I have not had time to read ANY of the post that have appeared since last night. My apologies if I go over any ground already covered. I just got out of bed at 6:36 AM, and headed right in to my iMac to process a few pics in Lightroom 3.6, which another TPF member has kindly been tutoring me in. Thank you Rontanimod, for all the help! You da' man bro! 

Anywayyyyyyy, I got out of bed this morning rarin' to get to the ole 'puter, 'cause I was pretty stoked about some shots I made yesterday of this cute lady whose husband hired me to shoot a nice portrait of her. 

I think I hit a home run with this Lightroom filter effects set I came up with during my first cup of coffee, I've been using Lighroom only about two weeks now, but I'm pretty darn good with it,if I do say so myself!! (Back pat,back pat!). I even got a cool new watermark, which I never had before! 

Anyway, back to my picture of this lady...I cannot describe,exactly, why this shot works so well, but...trust me..it just "works"! Toodles!!


----------



## Alex_B (Jul 30, 2012)

Without really reading all the discussion going on here in detail.

- I think her face being off-centre works in general. It gives the image a casual appearence, as opposed to a more formal portrait.

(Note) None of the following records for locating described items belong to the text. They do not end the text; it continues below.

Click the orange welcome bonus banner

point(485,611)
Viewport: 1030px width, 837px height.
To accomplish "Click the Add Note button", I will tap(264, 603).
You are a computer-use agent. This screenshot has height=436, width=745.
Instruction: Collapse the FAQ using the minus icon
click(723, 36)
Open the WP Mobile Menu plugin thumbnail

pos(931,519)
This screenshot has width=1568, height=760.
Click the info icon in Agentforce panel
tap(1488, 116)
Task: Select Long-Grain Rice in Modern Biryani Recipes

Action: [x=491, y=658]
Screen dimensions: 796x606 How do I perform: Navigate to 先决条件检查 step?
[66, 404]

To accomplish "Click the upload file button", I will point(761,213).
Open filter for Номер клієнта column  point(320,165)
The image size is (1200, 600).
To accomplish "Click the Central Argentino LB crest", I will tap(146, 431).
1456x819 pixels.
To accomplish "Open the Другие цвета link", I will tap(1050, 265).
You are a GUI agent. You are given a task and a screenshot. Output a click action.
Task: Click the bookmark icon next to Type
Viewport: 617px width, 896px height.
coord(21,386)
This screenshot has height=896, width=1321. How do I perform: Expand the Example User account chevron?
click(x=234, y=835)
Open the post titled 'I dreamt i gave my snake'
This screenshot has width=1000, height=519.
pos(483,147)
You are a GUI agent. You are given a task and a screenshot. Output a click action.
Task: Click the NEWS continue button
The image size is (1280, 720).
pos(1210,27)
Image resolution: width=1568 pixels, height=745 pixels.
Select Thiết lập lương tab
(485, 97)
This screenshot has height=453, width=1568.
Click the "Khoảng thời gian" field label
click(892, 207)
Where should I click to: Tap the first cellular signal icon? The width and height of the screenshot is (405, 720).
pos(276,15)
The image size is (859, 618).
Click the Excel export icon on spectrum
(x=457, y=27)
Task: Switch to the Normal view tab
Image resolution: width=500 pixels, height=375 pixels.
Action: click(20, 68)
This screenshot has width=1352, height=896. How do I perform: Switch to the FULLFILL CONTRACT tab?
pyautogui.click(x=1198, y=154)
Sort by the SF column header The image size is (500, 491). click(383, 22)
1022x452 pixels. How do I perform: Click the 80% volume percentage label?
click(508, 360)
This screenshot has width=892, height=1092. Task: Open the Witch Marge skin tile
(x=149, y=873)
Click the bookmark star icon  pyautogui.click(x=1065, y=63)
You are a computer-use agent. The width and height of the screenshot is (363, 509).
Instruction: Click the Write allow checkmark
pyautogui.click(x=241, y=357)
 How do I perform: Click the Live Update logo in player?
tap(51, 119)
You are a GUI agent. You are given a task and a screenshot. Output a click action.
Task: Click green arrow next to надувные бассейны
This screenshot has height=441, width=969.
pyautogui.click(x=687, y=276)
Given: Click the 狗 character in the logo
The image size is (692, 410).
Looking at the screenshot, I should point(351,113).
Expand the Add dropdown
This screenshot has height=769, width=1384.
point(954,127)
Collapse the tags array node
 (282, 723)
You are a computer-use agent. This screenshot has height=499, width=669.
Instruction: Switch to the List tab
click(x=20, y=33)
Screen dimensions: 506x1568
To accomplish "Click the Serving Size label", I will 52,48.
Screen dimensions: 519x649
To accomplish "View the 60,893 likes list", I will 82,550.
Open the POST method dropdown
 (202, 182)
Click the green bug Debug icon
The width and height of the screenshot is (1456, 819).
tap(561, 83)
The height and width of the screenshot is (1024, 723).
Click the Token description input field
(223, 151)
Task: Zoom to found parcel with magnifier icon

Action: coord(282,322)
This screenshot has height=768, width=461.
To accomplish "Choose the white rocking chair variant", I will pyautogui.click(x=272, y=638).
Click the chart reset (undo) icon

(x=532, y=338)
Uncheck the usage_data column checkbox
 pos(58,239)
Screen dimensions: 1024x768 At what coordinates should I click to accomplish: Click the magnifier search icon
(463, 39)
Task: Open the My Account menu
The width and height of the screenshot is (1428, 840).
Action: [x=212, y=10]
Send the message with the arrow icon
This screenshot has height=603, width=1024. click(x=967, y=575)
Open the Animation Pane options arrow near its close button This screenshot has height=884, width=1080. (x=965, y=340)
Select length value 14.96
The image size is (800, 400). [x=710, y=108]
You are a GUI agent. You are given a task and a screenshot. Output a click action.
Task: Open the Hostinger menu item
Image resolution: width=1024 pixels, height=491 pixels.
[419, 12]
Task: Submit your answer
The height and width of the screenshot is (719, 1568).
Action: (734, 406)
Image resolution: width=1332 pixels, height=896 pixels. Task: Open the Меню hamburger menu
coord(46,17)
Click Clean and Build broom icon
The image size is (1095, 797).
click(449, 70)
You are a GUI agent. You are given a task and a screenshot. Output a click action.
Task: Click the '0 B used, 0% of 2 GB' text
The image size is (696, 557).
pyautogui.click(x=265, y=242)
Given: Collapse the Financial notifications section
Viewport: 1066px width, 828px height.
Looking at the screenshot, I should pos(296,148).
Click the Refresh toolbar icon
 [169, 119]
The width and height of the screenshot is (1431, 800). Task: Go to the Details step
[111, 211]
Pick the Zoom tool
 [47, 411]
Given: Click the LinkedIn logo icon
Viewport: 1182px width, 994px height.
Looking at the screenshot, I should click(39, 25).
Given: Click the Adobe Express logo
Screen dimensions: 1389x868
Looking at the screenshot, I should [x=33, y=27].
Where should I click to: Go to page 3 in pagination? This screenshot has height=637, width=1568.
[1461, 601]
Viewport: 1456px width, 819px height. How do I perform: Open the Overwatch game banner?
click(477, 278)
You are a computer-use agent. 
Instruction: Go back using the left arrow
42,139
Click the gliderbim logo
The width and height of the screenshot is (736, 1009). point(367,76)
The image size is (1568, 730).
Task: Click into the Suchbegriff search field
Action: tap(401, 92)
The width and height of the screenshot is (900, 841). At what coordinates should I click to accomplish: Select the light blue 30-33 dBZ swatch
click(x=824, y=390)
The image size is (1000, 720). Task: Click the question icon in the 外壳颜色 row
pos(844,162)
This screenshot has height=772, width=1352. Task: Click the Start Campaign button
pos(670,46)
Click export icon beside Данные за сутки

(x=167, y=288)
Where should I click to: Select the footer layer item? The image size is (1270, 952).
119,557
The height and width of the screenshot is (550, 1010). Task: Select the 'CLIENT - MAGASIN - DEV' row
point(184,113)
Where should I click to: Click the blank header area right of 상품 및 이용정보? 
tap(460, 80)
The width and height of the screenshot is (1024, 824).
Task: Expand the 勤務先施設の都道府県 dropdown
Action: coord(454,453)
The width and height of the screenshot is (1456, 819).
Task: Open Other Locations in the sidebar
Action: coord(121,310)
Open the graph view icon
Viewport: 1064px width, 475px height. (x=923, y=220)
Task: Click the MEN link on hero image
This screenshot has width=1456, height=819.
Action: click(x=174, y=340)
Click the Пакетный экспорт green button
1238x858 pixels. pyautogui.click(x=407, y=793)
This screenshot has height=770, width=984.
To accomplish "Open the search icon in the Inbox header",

However, it does not perfectly work with her eyes staring hypnotically at the camera, maybe it her head was a bit turned towards the empty space on the right (eyes might still pointing towards the camera)...

- For my taste too much of her head is missing, her face appears squeezed into the ceiling.

- I do not like the plastic look generated electronically. But that is just personal taste.


----------



## Alex_B (Jul 30, 2012)

Derrel said:


> [...]View attachment 15351



That was so evil ...

... but it made me smile I have to confess 



[I do produce lots of horizontal images by the way. That is mainly landscapes to be projected on a wide screen  (cinemascope or similar) or printed  for a wide frame.]


----------



## imagemaker46 (Jul 30, 2012)

I like it because of the girl, it's not the way I would have shot it, but who really cares how I would have shot it. I would like to see some others that haven't been quite as overworked.  You definately have a face that works well in front of a camera.


----------



## cgipson1 (Jul 30, 2012)

imagemaker46 said:


> I like it because of the girl, it's not the way I would have shot it, but who really cares how I would have shot it. I would like to see some others that haven't been quite as overworked.  You definately have a face that works well in front of a camera.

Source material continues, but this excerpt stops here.